[DIRECTIONS]
Copy out each line containing "will" from the entries below.

** Opening RECORDS FOR THIS EXERCISE block **

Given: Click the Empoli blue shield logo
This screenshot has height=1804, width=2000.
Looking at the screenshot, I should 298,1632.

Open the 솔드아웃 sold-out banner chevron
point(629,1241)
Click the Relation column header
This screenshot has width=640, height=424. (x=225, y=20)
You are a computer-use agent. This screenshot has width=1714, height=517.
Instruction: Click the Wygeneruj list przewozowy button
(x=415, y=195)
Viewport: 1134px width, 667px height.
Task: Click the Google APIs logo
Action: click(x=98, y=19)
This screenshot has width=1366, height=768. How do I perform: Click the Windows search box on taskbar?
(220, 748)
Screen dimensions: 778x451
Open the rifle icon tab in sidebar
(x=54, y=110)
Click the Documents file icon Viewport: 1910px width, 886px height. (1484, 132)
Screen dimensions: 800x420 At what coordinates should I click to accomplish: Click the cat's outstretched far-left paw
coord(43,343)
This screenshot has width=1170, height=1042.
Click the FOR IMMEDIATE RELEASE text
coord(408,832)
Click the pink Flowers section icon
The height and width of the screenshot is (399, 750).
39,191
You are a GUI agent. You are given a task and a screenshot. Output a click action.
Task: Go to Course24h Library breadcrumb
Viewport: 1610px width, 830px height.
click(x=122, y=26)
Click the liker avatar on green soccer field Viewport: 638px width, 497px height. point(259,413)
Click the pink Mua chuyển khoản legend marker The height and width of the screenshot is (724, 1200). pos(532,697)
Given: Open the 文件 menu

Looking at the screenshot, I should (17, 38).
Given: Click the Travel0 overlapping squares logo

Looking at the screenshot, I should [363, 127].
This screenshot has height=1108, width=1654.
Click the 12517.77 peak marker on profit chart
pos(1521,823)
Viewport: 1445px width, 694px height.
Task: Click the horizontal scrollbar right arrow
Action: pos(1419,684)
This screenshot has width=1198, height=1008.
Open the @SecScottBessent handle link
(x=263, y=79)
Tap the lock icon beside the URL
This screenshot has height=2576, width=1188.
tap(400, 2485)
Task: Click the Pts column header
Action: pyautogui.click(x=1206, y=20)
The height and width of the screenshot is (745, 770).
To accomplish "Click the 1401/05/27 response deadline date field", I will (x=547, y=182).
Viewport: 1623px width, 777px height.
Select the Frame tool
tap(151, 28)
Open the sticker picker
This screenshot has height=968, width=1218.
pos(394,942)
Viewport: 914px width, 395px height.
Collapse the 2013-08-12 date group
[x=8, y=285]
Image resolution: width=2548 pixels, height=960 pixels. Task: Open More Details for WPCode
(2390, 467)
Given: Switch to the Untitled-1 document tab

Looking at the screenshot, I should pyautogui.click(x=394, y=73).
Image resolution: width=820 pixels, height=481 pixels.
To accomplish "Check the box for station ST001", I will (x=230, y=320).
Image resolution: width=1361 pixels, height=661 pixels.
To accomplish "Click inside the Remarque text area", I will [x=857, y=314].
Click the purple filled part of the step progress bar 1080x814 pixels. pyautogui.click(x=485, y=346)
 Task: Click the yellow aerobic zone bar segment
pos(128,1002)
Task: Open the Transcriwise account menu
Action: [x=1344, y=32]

** Closing RECORDS FOR THIS EXERCISE block **

[EXERCISE ANSWER]
To accomplish "Click the 1401/05/27 response deadline date field", I will (x=547, y=182).
To accomplish "Check the box for station ST001", I will (x=230, y=320).
To accomplish "Click inside the Remarque text area", I will [x=857, y=314].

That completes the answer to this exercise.